# best month and locations for Flounder Clearwater to Venice



## hugehail (May 25, 2013)

I was thinking about a trip to the west central FL coast for the spring but now I am thinking about waiting til next fall since its very hard to find a condo
in March/April because of all the Snowbirds and prices are cheaper in the fall. I will probably have much better luck with a house/condo in the fall. So as far as fishing goes, do youall think the Flounder bite is better in the spring or fall, what month is the best and what locations are good? I will be mainly targetiing Flounder, Pomps and Spanish. Is the intracoastal better for Flounder or the Gulf piers? What kind of rig is best for Flounder? Can I use the same typical rig I fish for Pomps with?
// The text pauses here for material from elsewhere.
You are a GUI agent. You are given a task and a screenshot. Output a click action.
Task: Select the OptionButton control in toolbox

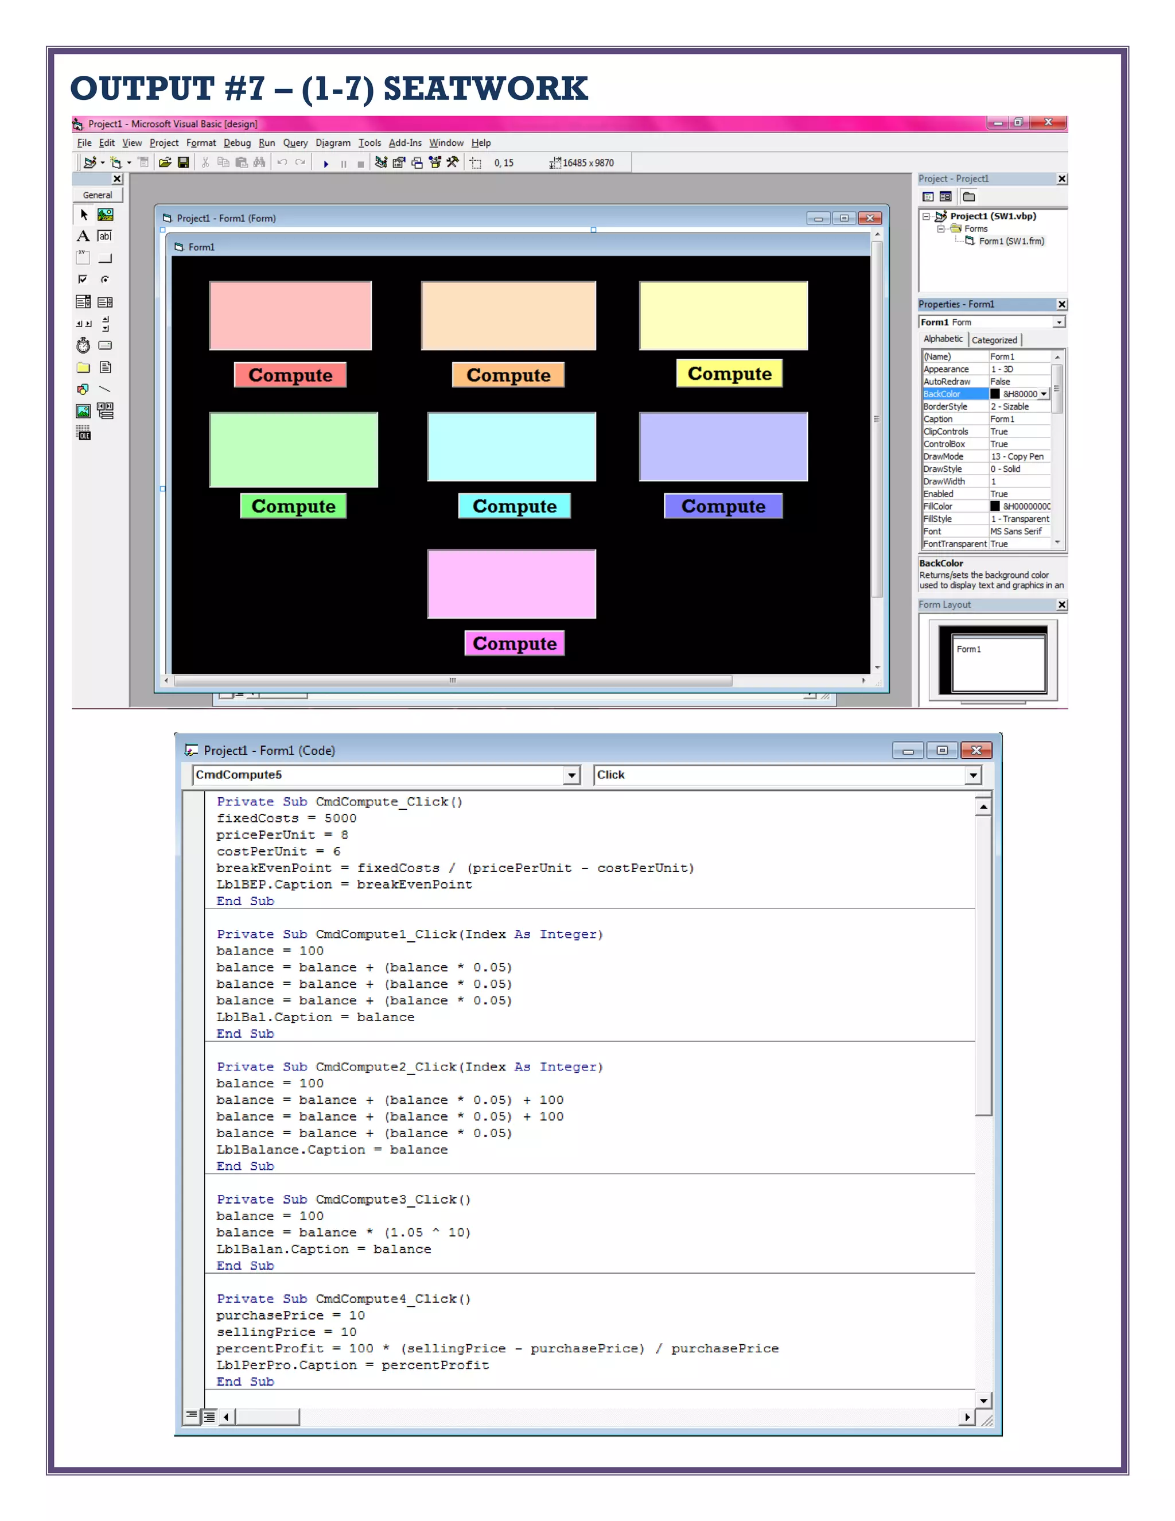(x=105, y=279)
Will live shrimp be the best ticket?

jf


----------



## DANtheJDMan (Aug 29, 2012)

I did not target flounder but we had kids in highly competitive marching band and they had a competition in St.Petersburg. 
We stayed there in mid October two years in a row. 
We stayed at a condo on the beach called the Gulf Strand and it was great location.
There is a deep gut over your head just off the beach.
I could not throw out a sibiki without 12 to 14 inch red fish busting it up. 
Fort Desoto state park is very close and I think it is flounder heaven. There is a fishing pier there. 
We also fished Honeymoon Island state park and I caught a 24 inch speck there on old dead bait. 
We need to go back now that I have learned a lot more about fishing. We did good anyway.
The kids are grown and out of school so no more band contests. 
Good luck


----------



## hugehail (May 25, 2013)

Sounds good. If I was trying to catch a flounder and hooked a redfish or a trout I would not be complaining.  I target all sorts of fish including Spanish, Pomps, Whiting, Trout, Bluefish and whatever else is biting.
But ive heard that Florida is a good state for Flounder. Most of my fishing has been in along coastal NC and we have always been in the spring and fall when the Flounder are not around. The Fllounder up at Nags Head bite in summer.


----------